Saturday & Sunday:
Sleep. Food. Shopping. Find a box set of Robbie the Reindeer in a bargain bin and watch all 3 in a row while swooning over the sound of Ardal O'Hanlon's sweet, sweet voice. More food. More sleep. God bless you, weekend.
Get up at 4:30 to start work in the coffee shop at 6:00. Less than 10 minutes into my shift, I accidentally punch myself in the face while trying to remove the cover from a display fridge.
Sit through a four hour editing class where we learn about something to do with editing. Yawn a lot from a combination of sleep deprivation and lack of enthusiasm for editing.
A mysterious absence of peak hour traffic means I make it home in 40 minutes less time than the Monday before.
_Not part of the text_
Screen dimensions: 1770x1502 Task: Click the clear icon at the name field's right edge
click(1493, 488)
I count this as a win.
I forget it is bin night and, for the third week in a row, have to put the bins out while wearing my PJs.
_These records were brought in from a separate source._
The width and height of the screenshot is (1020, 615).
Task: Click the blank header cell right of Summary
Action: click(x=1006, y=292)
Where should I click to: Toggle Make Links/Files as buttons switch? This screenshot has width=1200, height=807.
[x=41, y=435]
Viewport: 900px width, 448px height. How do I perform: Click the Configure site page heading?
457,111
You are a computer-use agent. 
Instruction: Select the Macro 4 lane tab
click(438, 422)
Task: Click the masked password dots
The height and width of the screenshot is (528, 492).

Check for a bruise from the morning punch. No sign yet. I count this as another win.
Still no bruise. Morning class means I get to sleep in until 7:00. I realise how pathetic it is that I’m stoked about this.
It’s freaking freezing.
Go to my novel class and listen to people discuss books I haven’t read. This makes me hungry.
Quick trip to the supermarket for bread and milk results in the purchase of chips, biscuits, and several Kit Kats. I then try to unlock the wrong car in the car park. I learn not to park next to cars that look like mine.
Night ends with ice cream and a quality episode of QI.
The alarm goes off while I’m having a dream about Whoopi Goldberg and Julia Gillard auditioning for American Idol. They are wearing those white ABBA jumpsuits. After a disastrous audition, Whoopi pleads for a chance to perform solo. I’m sorry I didn’t get to see how it ended. I’m sure she did awesome.
Computer skills class finishes two and a half hours early after we learn how to insert a text box into a word document. This is still more interesting than the class where we learned how to copy and paste text. Now I can copy and paste like a mofo. Now I can copy and paste like a mofo. Now I can copy and paste like a mofo.
Get home and sit down to work on an assignment. I make a new playlist on my iPod instead.
I reach the conclusion that living alone is not for me when I consider how long it’s been since I’ve eaten a meal with a knife and fork.
Attempt to work on that assignment again. I write two lines then decide I deserve a three hour break.
Off to school for a night class, where the conversation revolves around Tony Abbott, buying transvestites on the internet, and elephants stealing your credit card to pay for hookers. There is also a brief mention of a monkey in bondage. This is the Australian education system at its best.
Sitting outside during break, I regret the decision not to wear a belt today. Icy wind meets my bum. A lot.
Another early morning shift at work, where I watch a coworker do an impression of the genie from Aladdin doing an impression of Jack Nicholson. This is some of the weirdest shit I’ve seen in a long time. A discussion of Disney films ensues, and I put forward my feelings that Cinderella didn’t make the most of those dress making mice. But let’s face it, she wasn’t very opportunistic. How many years did she spend cleaning for those skanks? Exactly.
I spend far too long in a discount bookshop because they have acquired some kind of magical Queen compilation CD, and I’m pretty sure it’s against the law to exit a building when Bohemian Rhapsody is playing. Or Fat Bottomed Girls. Or Don’t Stop Me Now.
Nothing else happens today. I consider smearing poo on the walls just so I’ll have something to write about, but everyone knows girls don’t poo.